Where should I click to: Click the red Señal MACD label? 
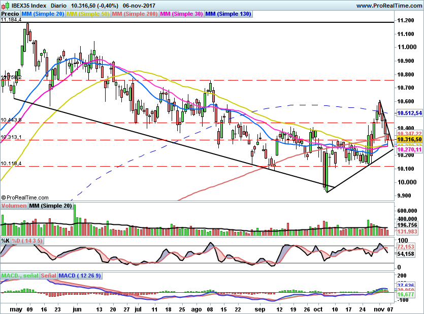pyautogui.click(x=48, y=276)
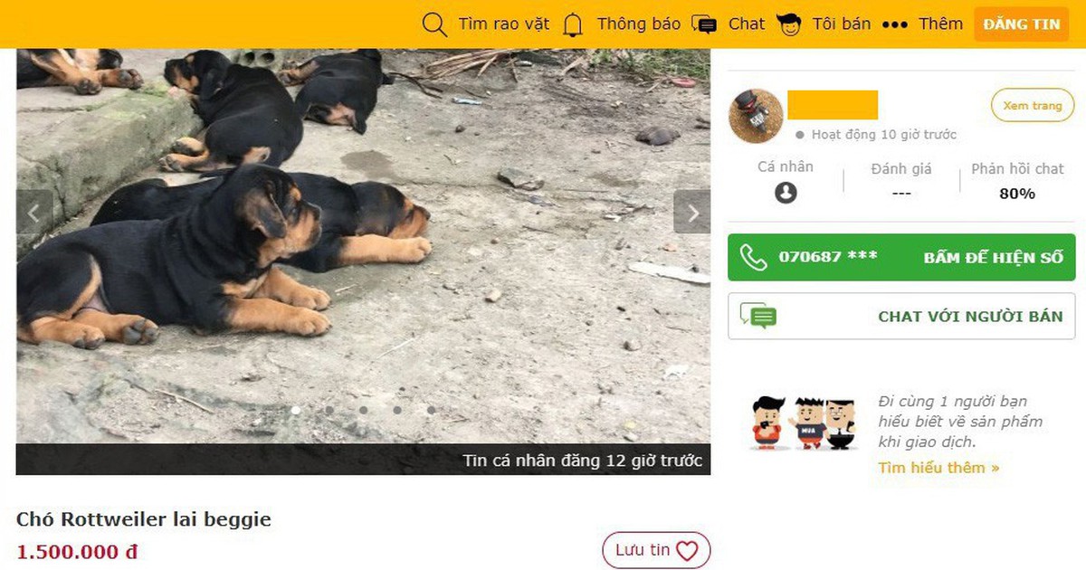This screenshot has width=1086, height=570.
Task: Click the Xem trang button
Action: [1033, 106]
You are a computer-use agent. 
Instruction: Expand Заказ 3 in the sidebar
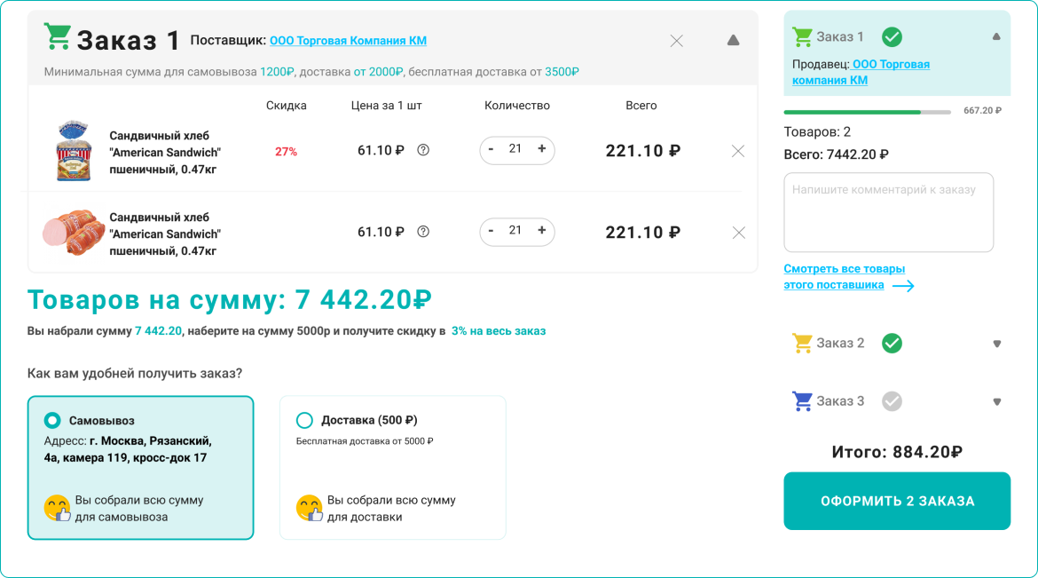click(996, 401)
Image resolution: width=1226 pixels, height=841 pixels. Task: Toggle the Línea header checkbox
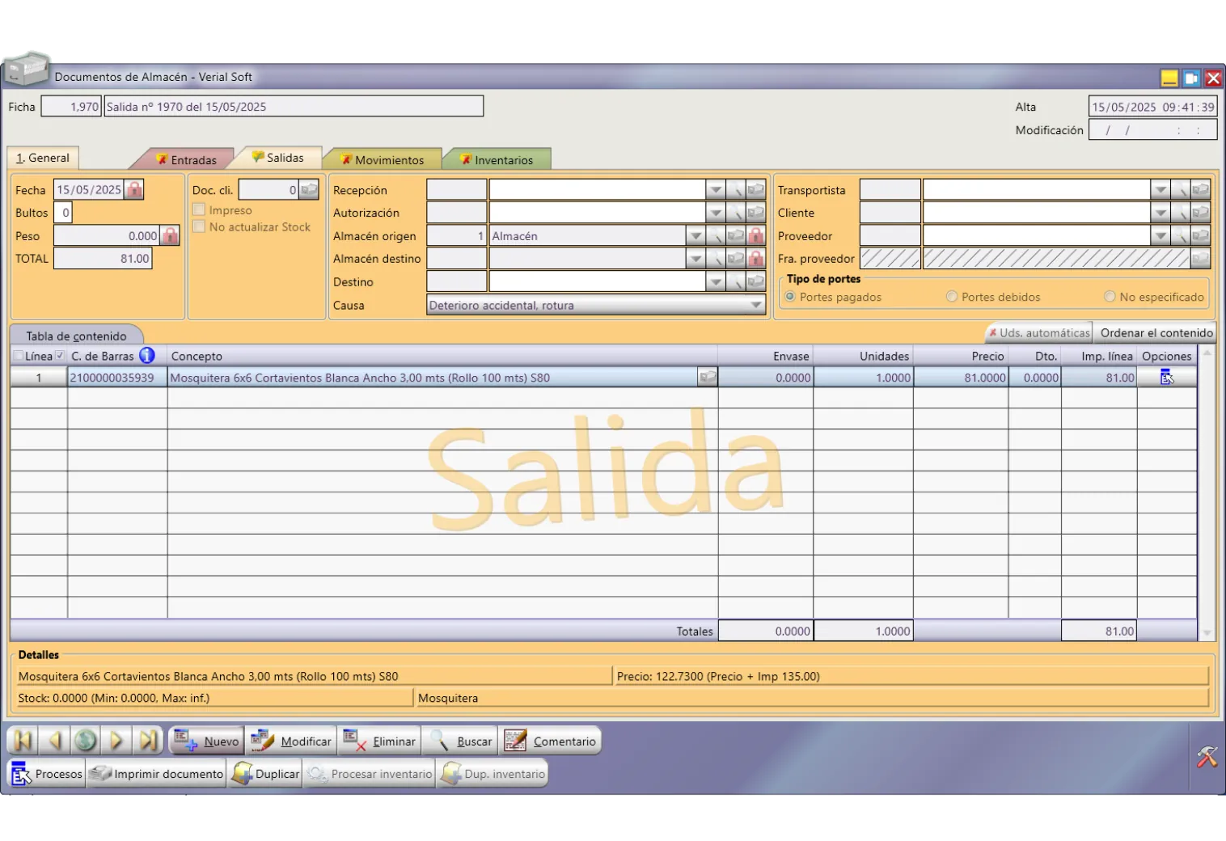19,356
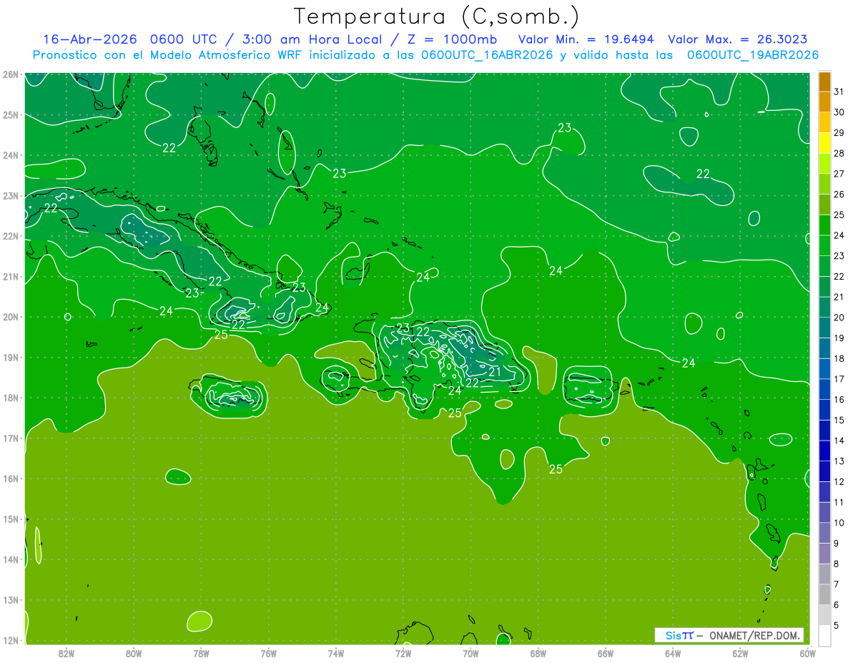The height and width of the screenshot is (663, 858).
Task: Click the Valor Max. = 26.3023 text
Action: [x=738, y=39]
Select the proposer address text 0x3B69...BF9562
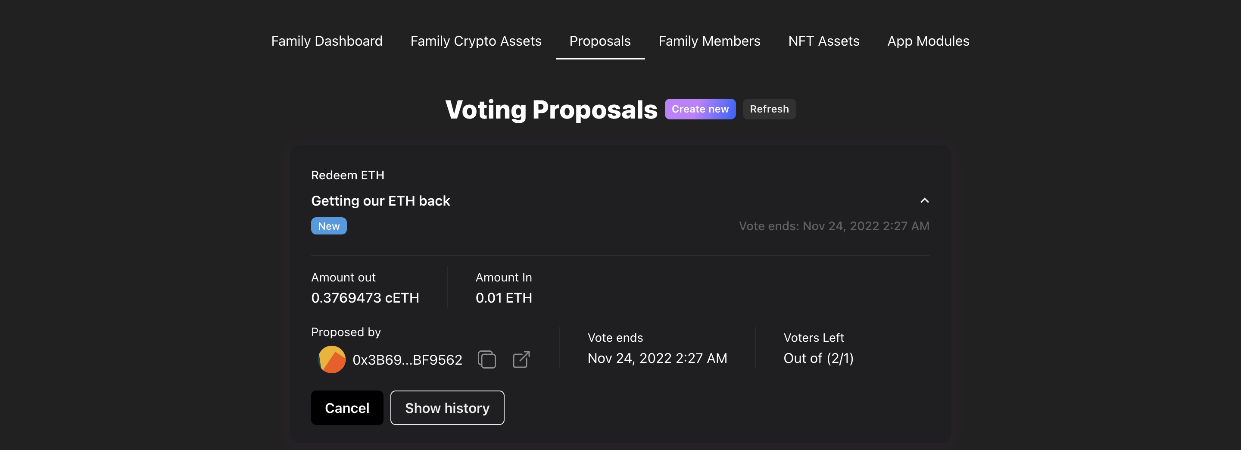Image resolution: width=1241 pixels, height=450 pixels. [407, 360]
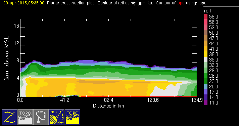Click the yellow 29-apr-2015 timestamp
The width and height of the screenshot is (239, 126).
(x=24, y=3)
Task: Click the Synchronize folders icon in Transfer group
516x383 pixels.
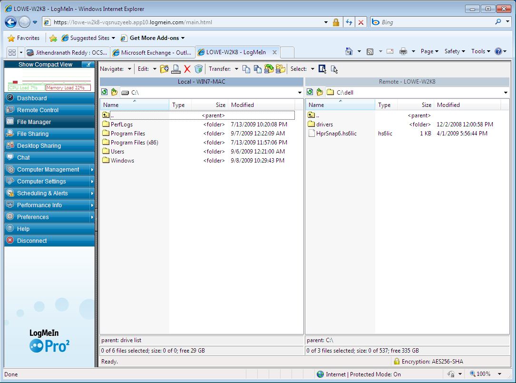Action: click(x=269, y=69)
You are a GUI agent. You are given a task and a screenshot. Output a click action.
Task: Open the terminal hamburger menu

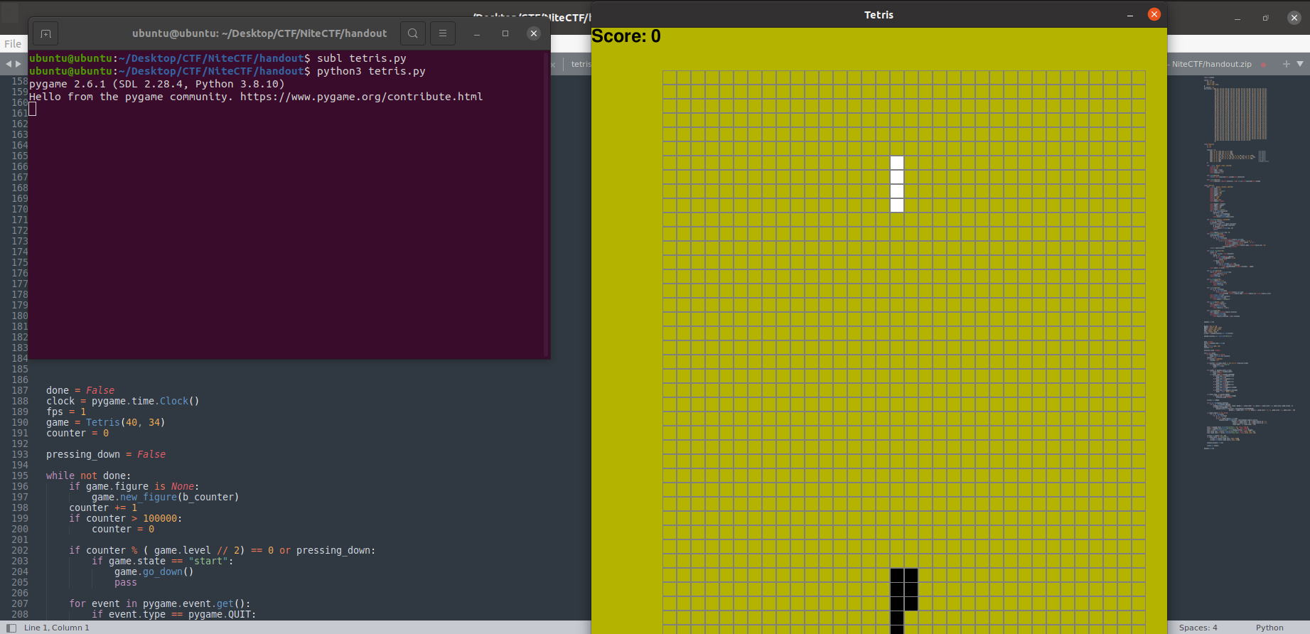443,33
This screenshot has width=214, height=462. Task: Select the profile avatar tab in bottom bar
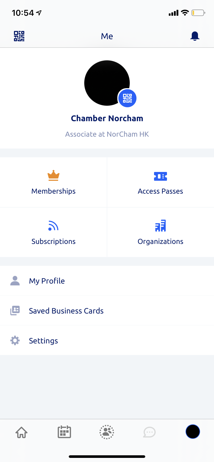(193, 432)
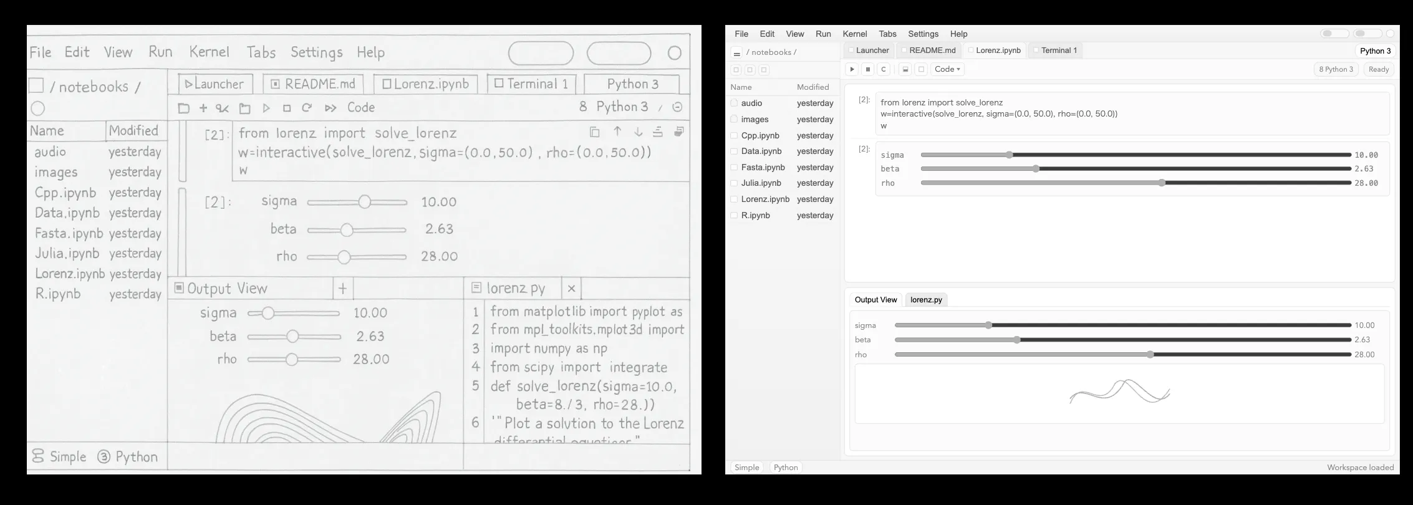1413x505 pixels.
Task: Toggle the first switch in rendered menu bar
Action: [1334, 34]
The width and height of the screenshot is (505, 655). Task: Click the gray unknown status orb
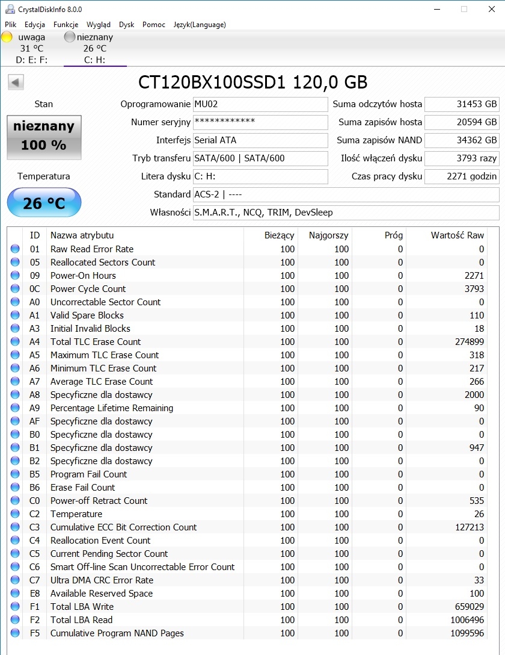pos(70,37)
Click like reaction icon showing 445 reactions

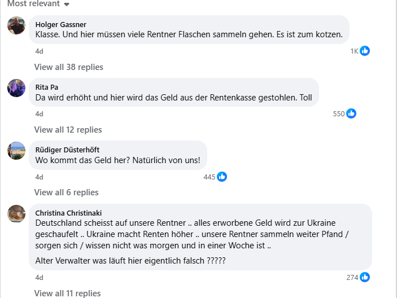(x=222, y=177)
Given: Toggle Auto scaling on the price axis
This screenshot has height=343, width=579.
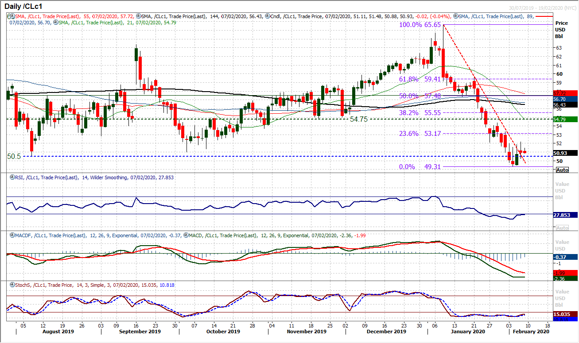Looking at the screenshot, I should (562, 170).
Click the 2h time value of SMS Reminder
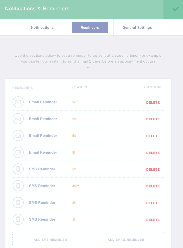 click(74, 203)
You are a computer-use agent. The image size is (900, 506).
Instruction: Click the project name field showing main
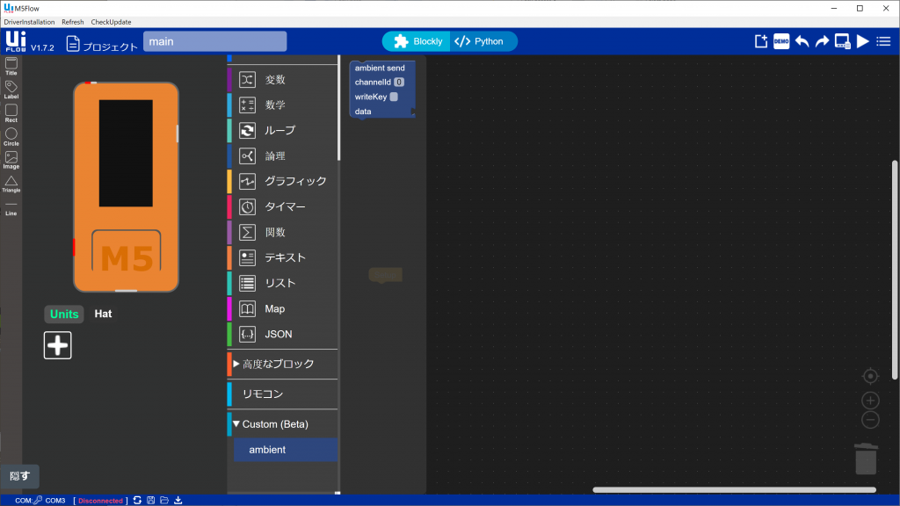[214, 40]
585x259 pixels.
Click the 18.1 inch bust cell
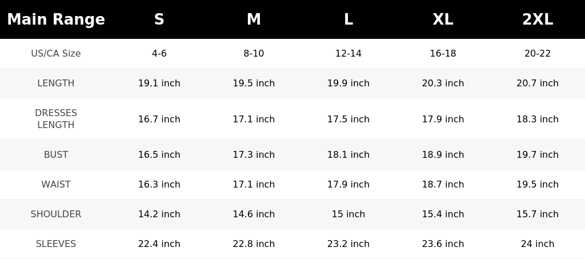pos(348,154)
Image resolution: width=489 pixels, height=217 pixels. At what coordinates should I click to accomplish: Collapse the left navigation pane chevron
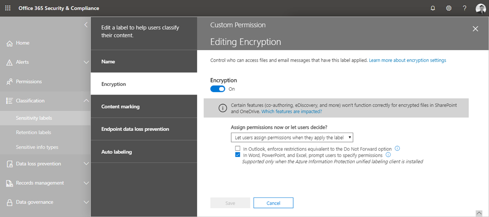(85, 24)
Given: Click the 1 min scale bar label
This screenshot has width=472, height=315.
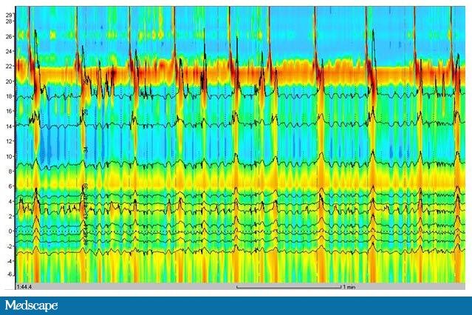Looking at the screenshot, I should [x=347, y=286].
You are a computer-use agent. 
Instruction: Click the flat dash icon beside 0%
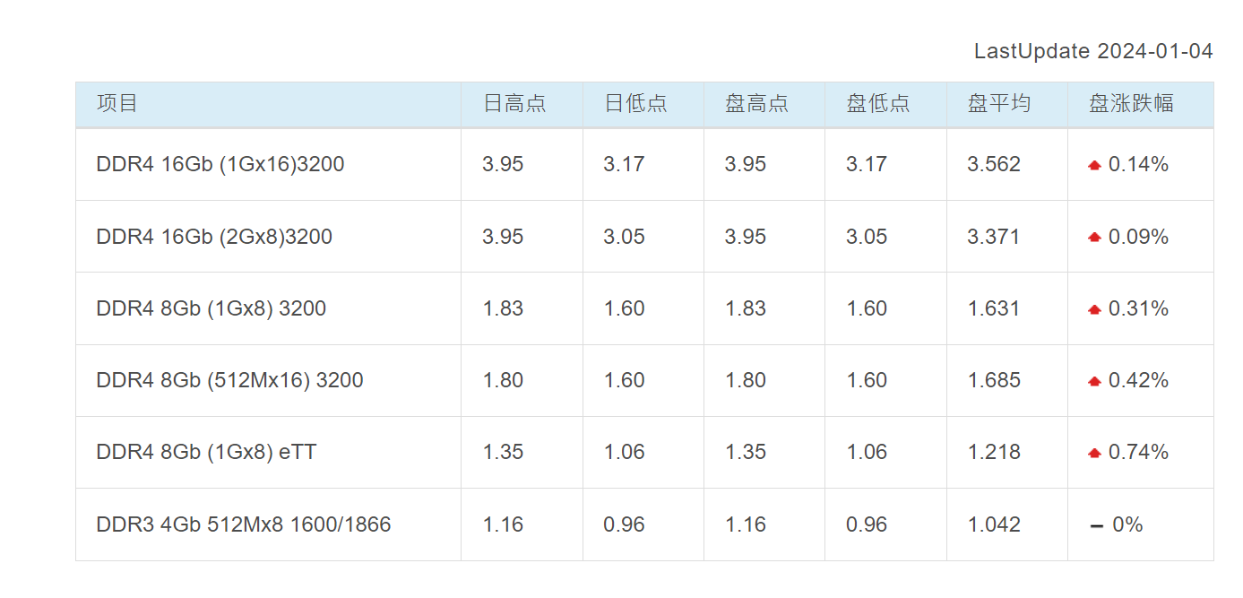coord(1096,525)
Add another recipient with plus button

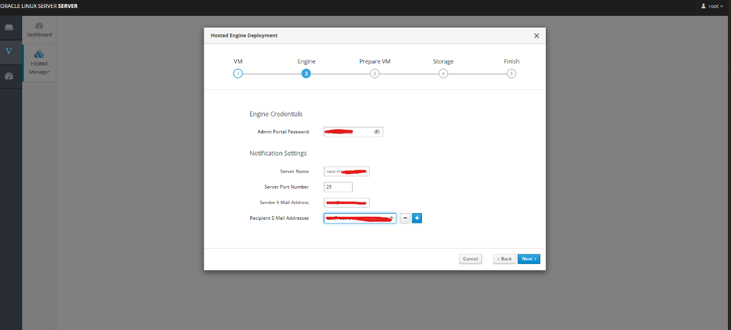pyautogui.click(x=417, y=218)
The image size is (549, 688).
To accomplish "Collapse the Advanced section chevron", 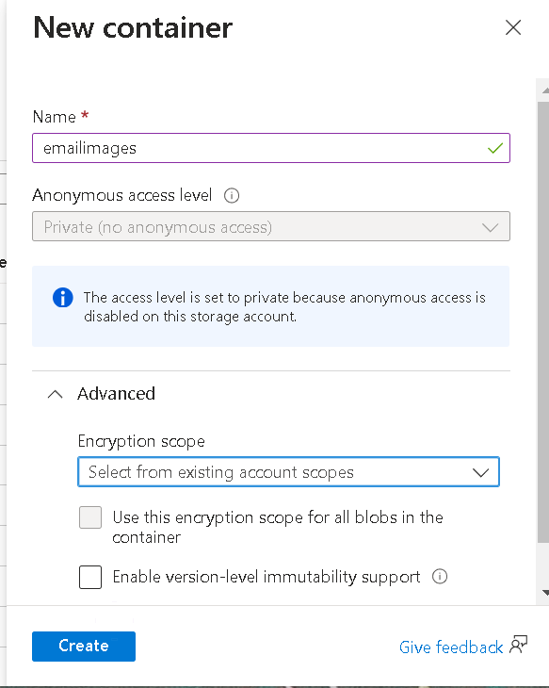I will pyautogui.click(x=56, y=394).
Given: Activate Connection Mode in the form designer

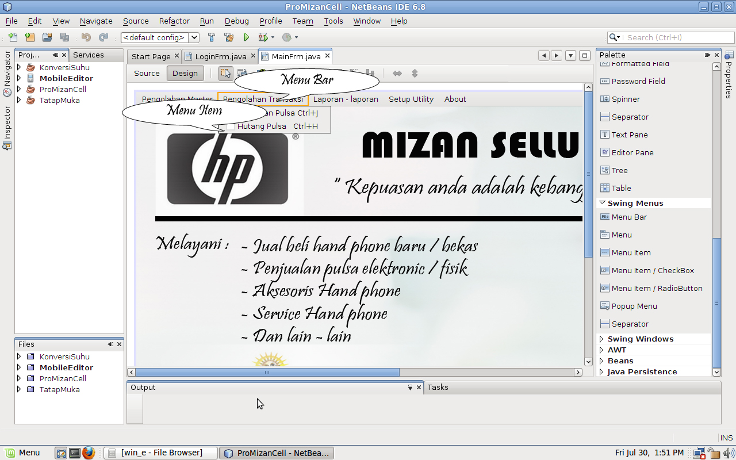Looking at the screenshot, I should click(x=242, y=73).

┄┄┄┄┄┄

=== DESCRIPTION OF THE TASK ===
With the pictures omitted, copy the entries above exactly from the line containing "Instruction: Click the project" through the line containing "Given: Click the 1 min scale bar label", both lines included.

=== RESPONSE ===
Instruction: Click the project name field showing main
[214, 40]
585x259 pixels.
Click the 18.1 inch bust cell
pos(348,154)
Image resolution: width=489 pixels, height=217 pixels. At what coordinates should I click to accomplish: Collapse the left navigation pane chevron
(85, 24)
Given: Click the 1 min scale bar label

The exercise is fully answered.